_PROVIDED DATA_:

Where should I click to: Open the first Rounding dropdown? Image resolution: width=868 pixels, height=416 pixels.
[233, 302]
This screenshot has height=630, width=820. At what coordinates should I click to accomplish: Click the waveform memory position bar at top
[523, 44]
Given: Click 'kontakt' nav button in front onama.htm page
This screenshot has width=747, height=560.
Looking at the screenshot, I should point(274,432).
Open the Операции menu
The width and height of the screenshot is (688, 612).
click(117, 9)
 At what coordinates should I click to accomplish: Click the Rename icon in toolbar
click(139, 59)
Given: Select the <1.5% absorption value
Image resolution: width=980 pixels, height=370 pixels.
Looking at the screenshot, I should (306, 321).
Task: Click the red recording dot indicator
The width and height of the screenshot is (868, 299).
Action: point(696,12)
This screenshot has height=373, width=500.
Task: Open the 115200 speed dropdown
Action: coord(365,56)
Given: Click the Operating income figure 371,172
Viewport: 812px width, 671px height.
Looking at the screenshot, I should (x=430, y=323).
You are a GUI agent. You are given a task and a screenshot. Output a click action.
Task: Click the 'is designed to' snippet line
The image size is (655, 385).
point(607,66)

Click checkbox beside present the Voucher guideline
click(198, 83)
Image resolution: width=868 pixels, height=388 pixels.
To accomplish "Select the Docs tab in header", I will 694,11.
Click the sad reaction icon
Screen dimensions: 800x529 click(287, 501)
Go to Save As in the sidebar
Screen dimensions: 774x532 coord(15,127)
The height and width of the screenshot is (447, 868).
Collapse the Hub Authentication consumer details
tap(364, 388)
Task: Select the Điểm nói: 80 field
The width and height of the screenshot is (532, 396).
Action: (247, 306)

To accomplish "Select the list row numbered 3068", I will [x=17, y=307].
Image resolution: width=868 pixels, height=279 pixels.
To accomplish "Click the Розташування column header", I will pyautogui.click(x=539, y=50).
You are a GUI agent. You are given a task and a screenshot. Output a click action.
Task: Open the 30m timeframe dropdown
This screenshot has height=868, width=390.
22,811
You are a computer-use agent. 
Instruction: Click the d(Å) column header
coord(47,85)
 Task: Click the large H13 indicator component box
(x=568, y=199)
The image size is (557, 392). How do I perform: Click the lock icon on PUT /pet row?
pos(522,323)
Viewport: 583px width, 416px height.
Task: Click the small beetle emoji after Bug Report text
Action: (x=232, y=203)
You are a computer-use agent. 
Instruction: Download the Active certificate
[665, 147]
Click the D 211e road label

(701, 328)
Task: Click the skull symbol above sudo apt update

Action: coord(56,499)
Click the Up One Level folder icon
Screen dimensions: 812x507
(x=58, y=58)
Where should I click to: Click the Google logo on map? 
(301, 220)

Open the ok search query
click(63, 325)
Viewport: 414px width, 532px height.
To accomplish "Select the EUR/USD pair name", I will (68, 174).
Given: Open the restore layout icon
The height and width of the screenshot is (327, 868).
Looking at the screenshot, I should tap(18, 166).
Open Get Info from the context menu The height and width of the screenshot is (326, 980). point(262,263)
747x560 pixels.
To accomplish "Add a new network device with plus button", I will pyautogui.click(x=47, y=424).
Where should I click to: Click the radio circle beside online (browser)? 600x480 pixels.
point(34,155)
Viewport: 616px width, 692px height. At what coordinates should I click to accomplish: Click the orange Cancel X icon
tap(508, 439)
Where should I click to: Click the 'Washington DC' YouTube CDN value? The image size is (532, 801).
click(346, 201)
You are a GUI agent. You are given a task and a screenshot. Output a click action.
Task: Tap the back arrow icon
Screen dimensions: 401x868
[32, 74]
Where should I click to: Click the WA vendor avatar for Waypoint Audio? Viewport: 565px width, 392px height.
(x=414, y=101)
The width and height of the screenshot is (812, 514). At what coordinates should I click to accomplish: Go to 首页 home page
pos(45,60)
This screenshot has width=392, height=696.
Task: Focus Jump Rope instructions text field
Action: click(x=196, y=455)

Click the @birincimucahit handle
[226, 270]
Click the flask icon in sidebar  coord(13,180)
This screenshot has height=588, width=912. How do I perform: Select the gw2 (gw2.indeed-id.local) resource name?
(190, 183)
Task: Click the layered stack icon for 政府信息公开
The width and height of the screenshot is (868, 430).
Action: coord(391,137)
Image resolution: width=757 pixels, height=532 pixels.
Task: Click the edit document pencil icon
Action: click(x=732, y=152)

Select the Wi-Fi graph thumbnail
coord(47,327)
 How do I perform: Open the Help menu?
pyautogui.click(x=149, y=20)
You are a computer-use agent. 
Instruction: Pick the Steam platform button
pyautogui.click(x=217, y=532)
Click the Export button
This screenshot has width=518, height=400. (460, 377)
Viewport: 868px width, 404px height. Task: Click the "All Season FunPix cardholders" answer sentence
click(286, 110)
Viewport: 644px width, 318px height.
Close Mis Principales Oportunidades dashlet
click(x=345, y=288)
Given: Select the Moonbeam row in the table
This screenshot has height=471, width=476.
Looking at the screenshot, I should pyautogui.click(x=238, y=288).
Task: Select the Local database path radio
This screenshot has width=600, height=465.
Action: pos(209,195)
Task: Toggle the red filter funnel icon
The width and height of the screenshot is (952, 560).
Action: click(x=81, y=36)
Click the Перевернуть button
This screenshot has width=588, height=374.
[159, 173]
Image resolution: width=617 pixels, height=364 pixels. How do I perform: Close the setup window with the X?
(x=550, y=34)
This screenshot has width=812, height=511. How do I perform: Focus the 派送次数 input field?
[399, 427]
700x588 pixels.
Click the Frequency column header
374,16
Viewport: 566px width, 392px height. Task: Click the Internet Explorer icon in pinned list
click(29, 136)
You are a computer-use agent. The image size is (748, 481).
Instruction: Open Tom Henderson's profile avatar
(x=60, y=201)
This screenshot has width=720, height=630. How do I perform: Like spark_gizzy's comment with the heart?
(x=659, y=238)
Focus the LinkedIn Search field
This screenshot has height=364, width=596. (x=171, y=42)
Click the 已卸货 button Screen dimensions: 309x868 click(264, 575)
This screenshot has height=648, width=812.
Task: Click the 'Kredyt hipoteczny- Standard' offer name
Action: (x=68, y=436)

_YOUR OBJECTIVE_: Find the line with "The width and height of the screenshot is (868, 430)." in the material above. Reproduce it and each line after it up to and including the line with "Viewport: 644px width, 318px height.".

_RESPONSE_:
The width and height of the screenshot is (868, 430).
Action: coord(391,137)
Image resolution: width=757 pixels, height=532 pixels.
Task: Click the edit document pencil icon
Action: click(x=732, y=152)

Select the Wi-Fi graph thumbnail
coord(47,327)
 How do I perform: Open the Help menu?
pyautogui.click(x=149, y=20)
You are a computer-use agent. 
Instruction: Pick the Steam platform button
pyautogui.click(x=217, y=532)
Click the Export button
This screenshot has width=518, height=400. (460, 377)
Viewport: 868px width, 404px height. Task: Click the "All Season FunPix cardholders" answer sentence
click(286, 110)
Viewport: 644px width, 318px height.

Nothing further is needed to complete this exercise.